:: Prompt ::
Your answer should repeat exactly the lines from the one holding "This screenshot has" through the end of the data, and it should contain no pictures.

:: Information shown ::
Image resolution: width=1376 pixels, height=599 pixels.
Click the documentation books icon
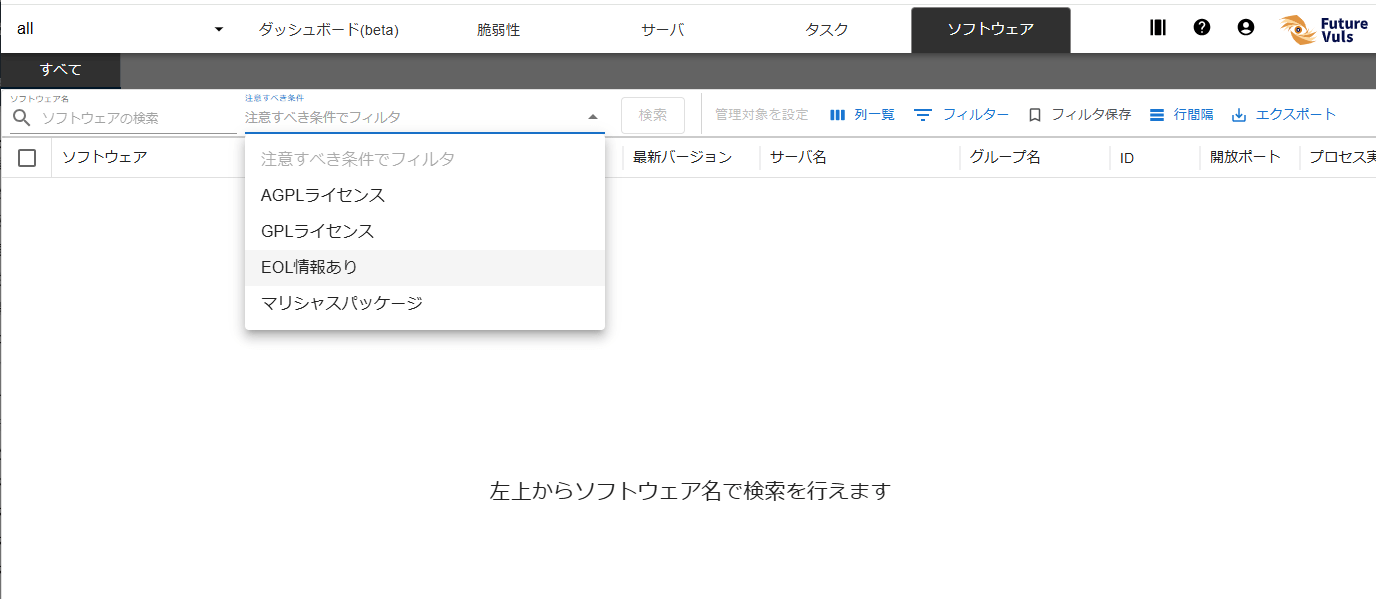(1158, 28)
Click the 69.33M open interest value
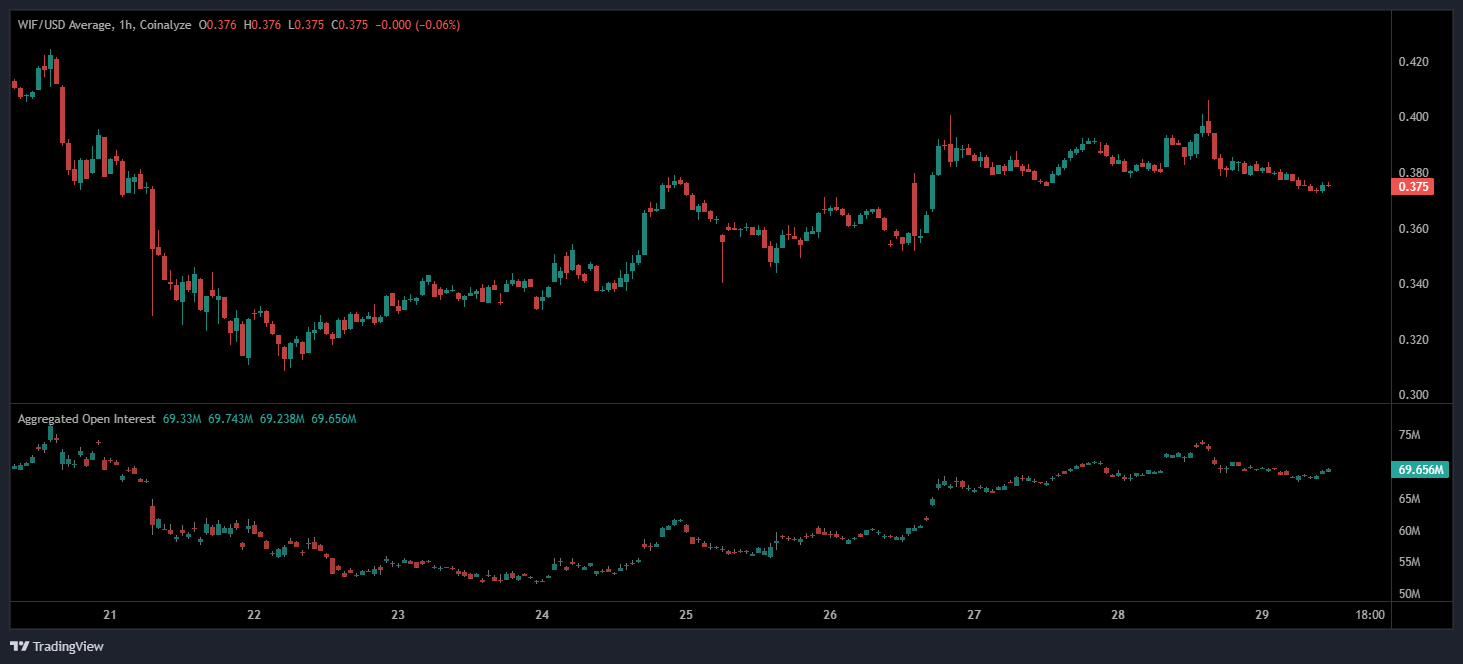Screen dimensions: 1463x664 pyautogui.click(x=181, y=419)
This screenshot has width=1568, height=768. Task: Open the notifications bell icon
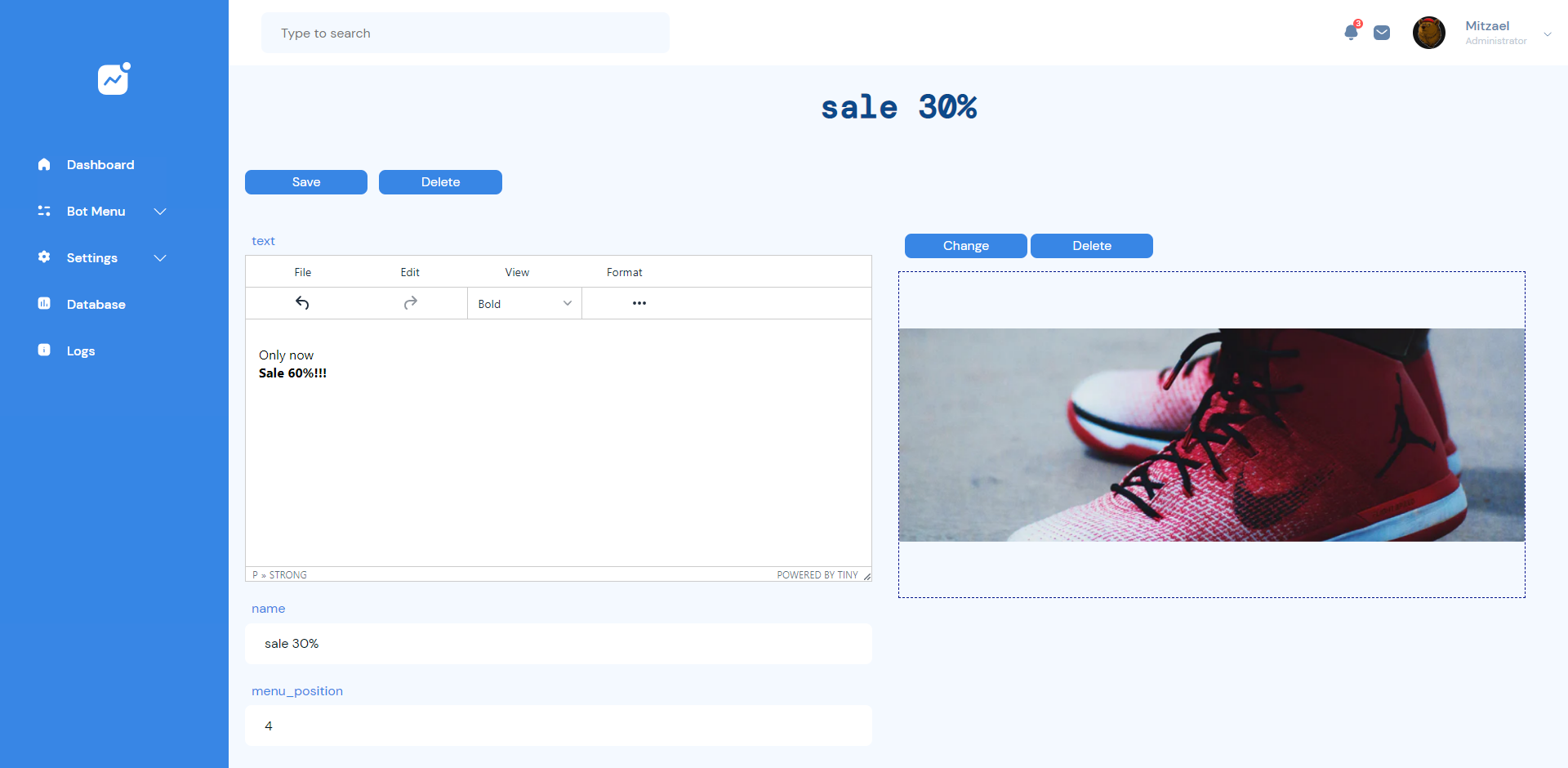(x=1351, y=33)
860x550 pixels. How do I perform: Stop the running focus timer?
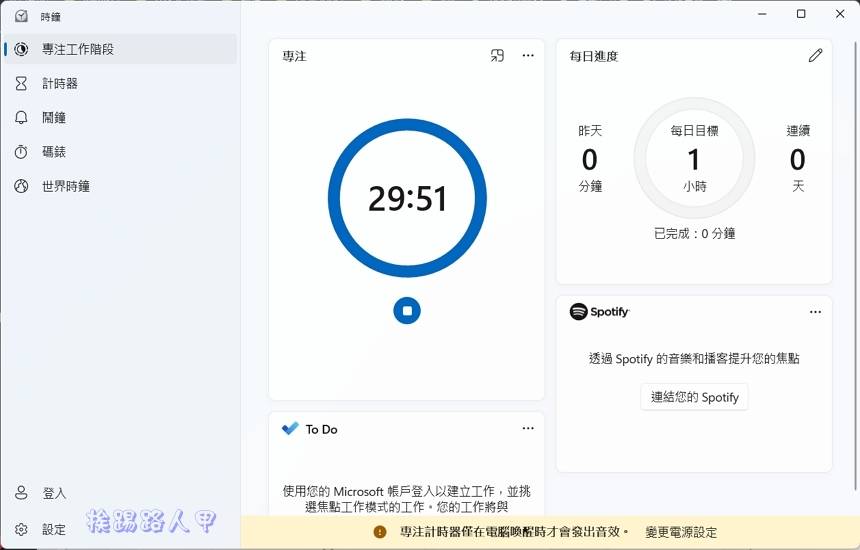(x=407, y=311)
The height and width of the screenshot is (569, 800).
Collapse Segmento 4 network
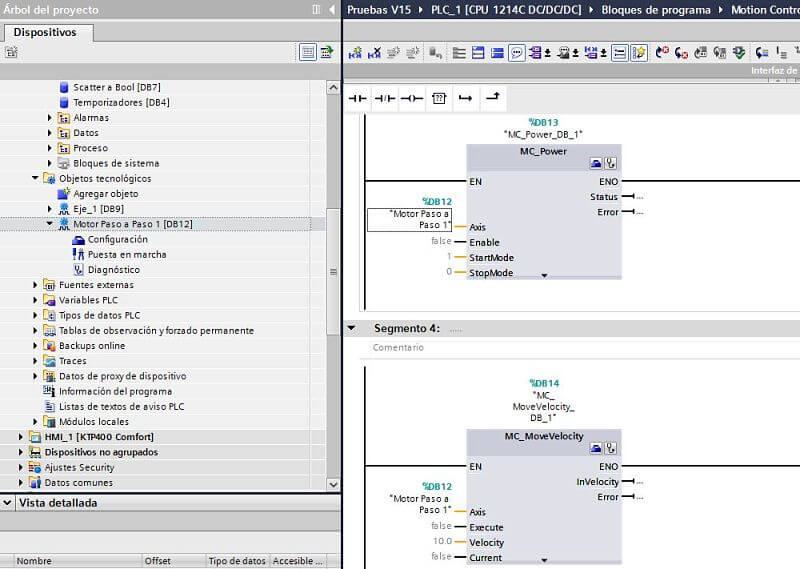pyautogui.click(x=351, y=328)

:: Solution to this task ::
This screenshot has width=1568, height=768. Task: Open the notifications bell icon
(x=1351, y=33)
860x550 pixels. How do I perform: Stop the running focus timer?
(x=407, y=311)
The height and width of the screenshot is (569, 800).
Collapse Segmento 4 network
pyautogui.click(x=351, y=328)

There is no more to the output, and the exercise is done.